Work instructions
Transcribe exactly, and without pictures, only the lines from the one bearing "Viewport: 829px width, 592px" through the final line of the data below.

Stored records
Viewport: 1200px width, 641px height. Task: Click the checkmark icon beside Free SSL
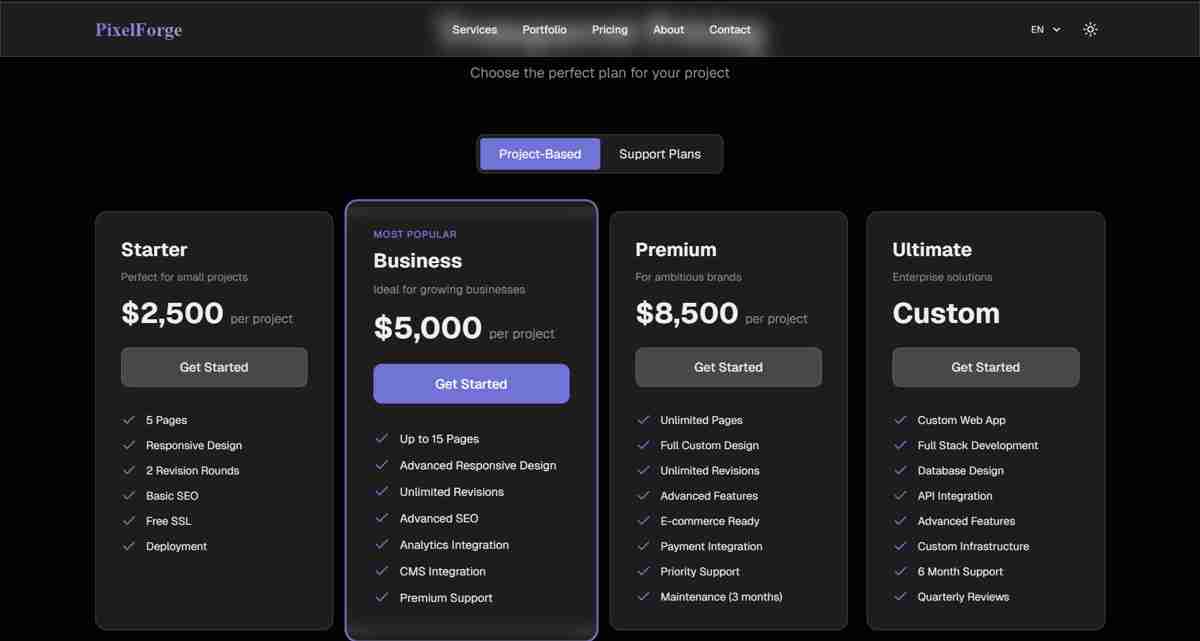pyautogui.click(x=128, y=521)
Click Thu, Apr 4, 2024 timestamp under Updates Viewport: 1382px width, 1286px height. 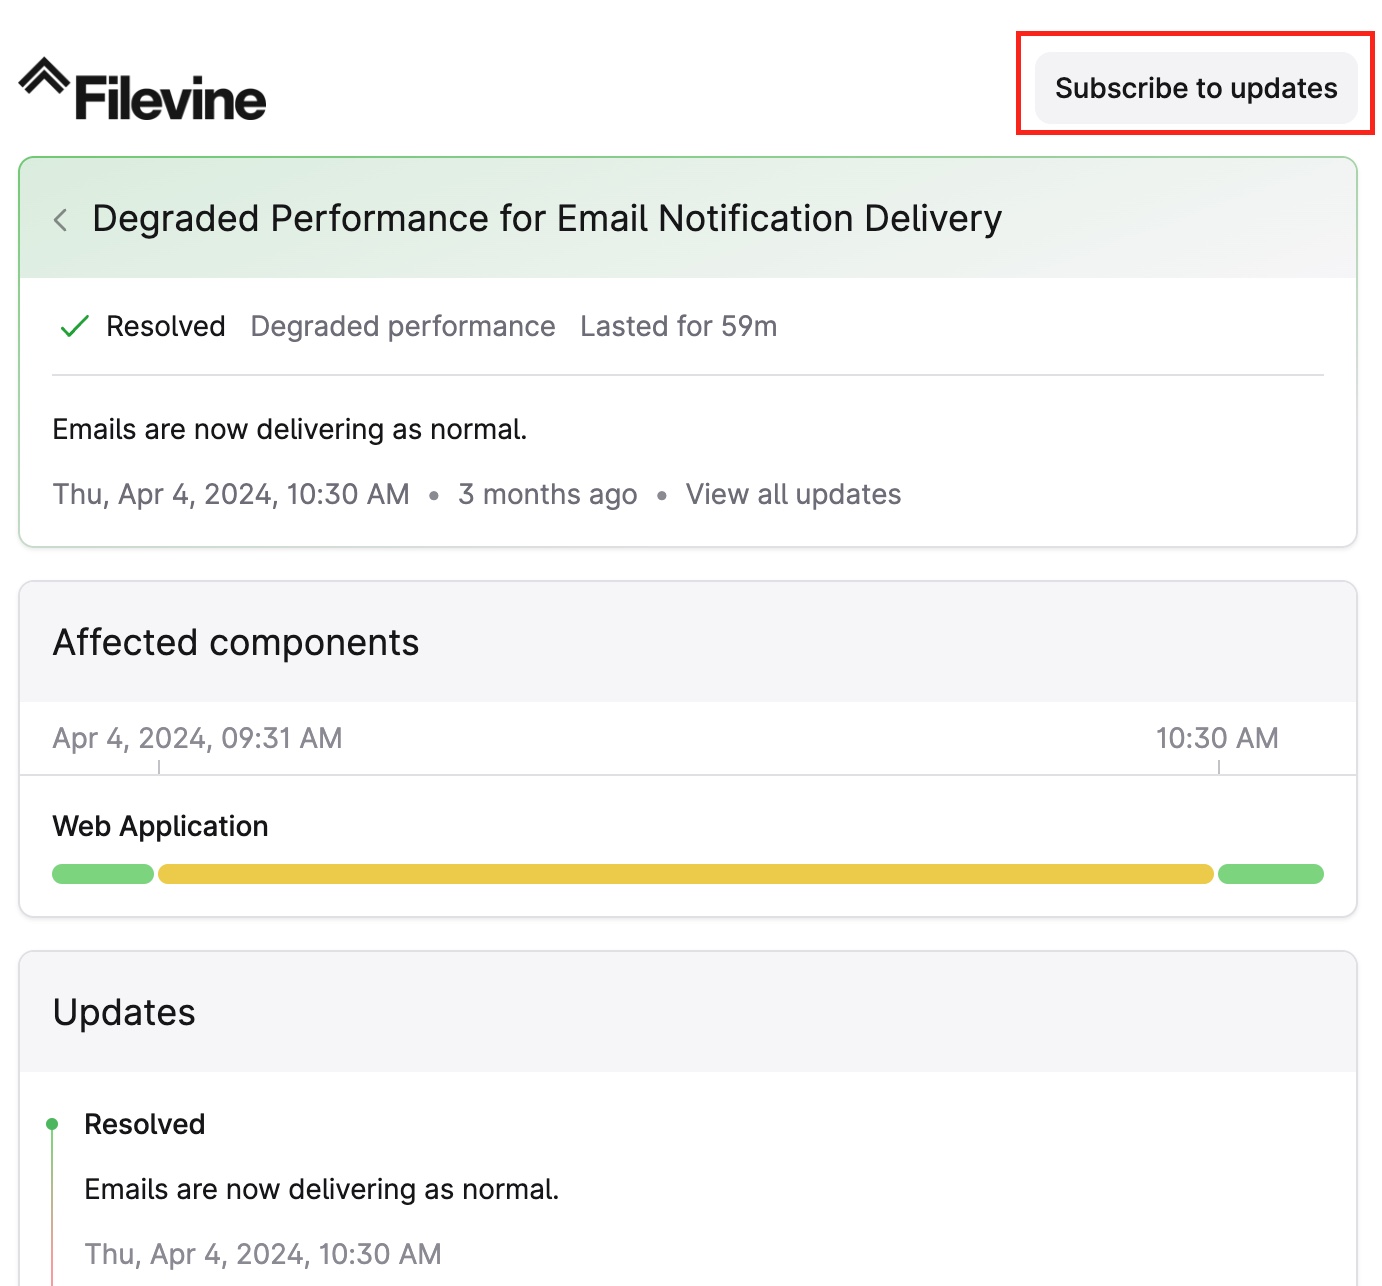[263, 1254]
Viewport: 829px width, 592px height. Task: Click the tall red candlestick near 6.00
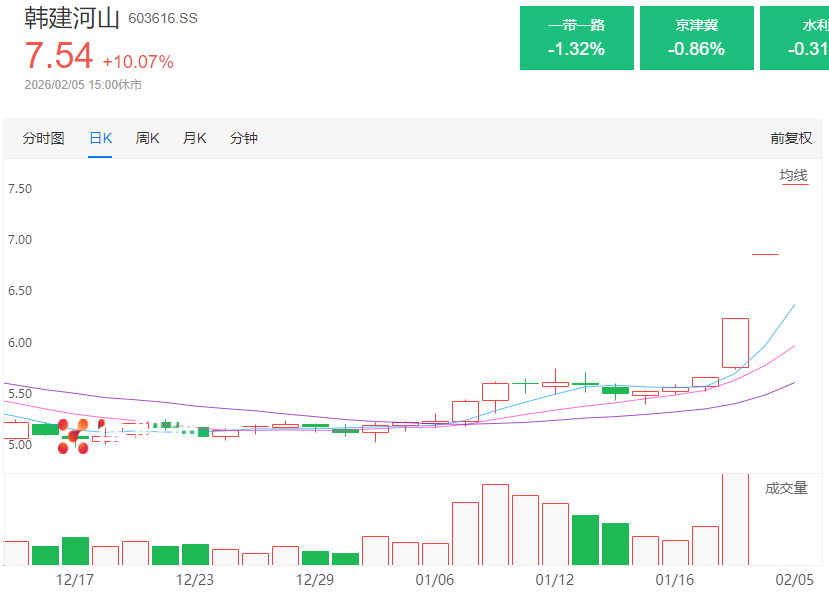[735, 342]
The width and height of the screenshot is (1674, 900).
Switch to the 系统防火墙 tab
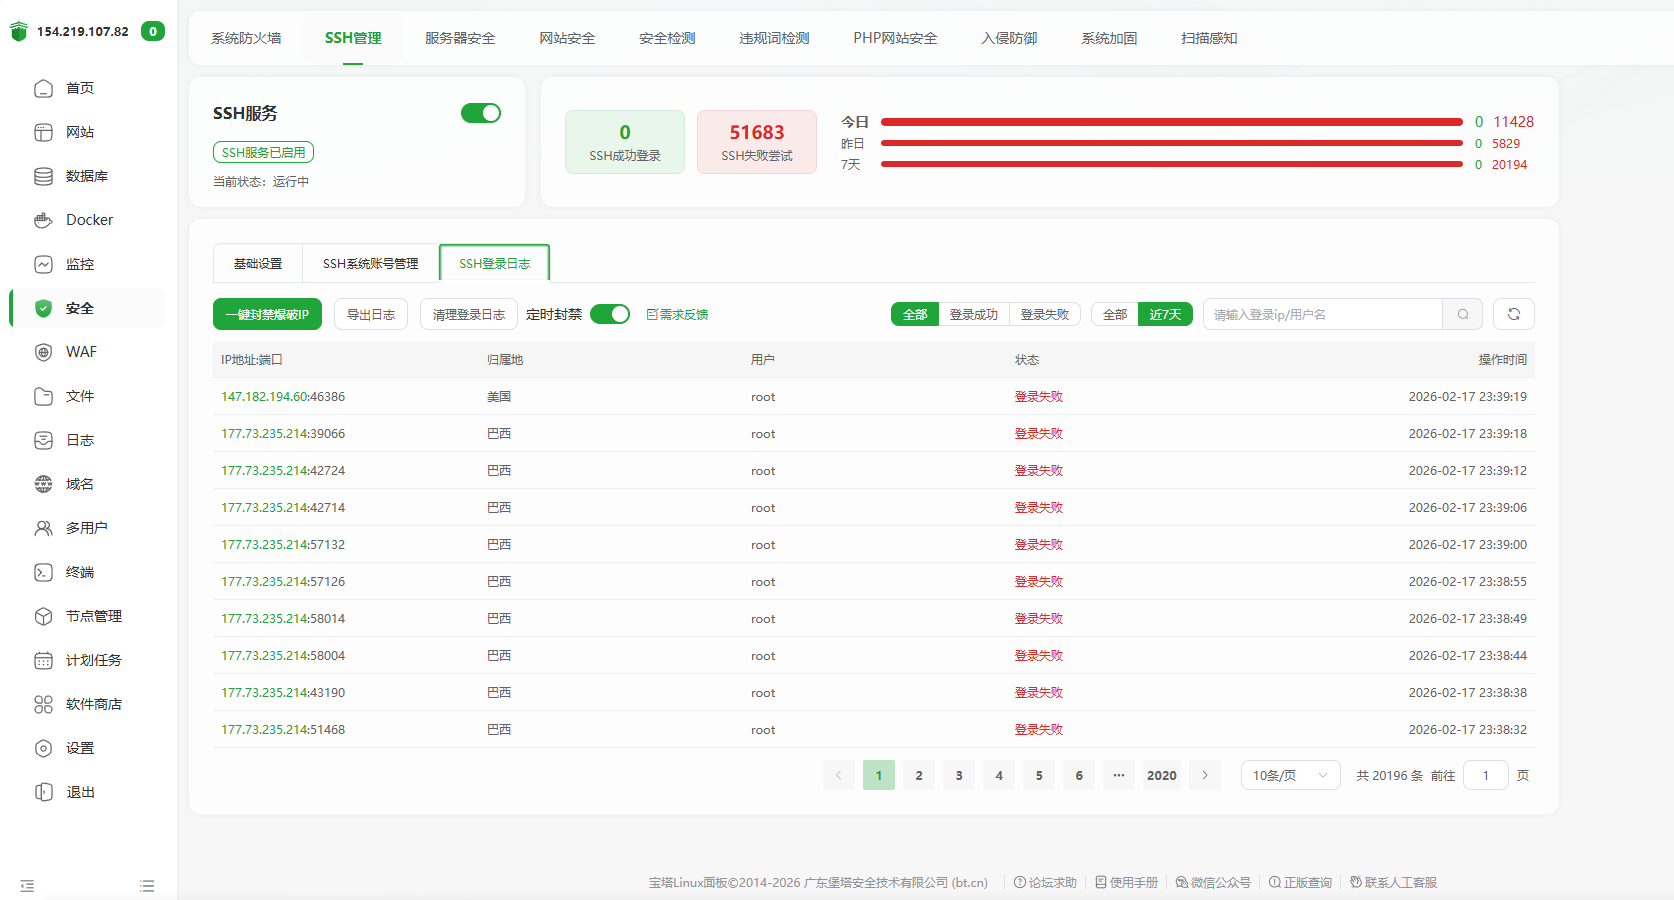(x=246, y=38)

Exercise response
Viewport: 829px width, 592px height. Task: Click the tall red candlestick near 6.00
[735, 342]
The width and height of the screenshot is (1674, 900).
Switch to the 系统防火墙 tab
(x=246, y=38)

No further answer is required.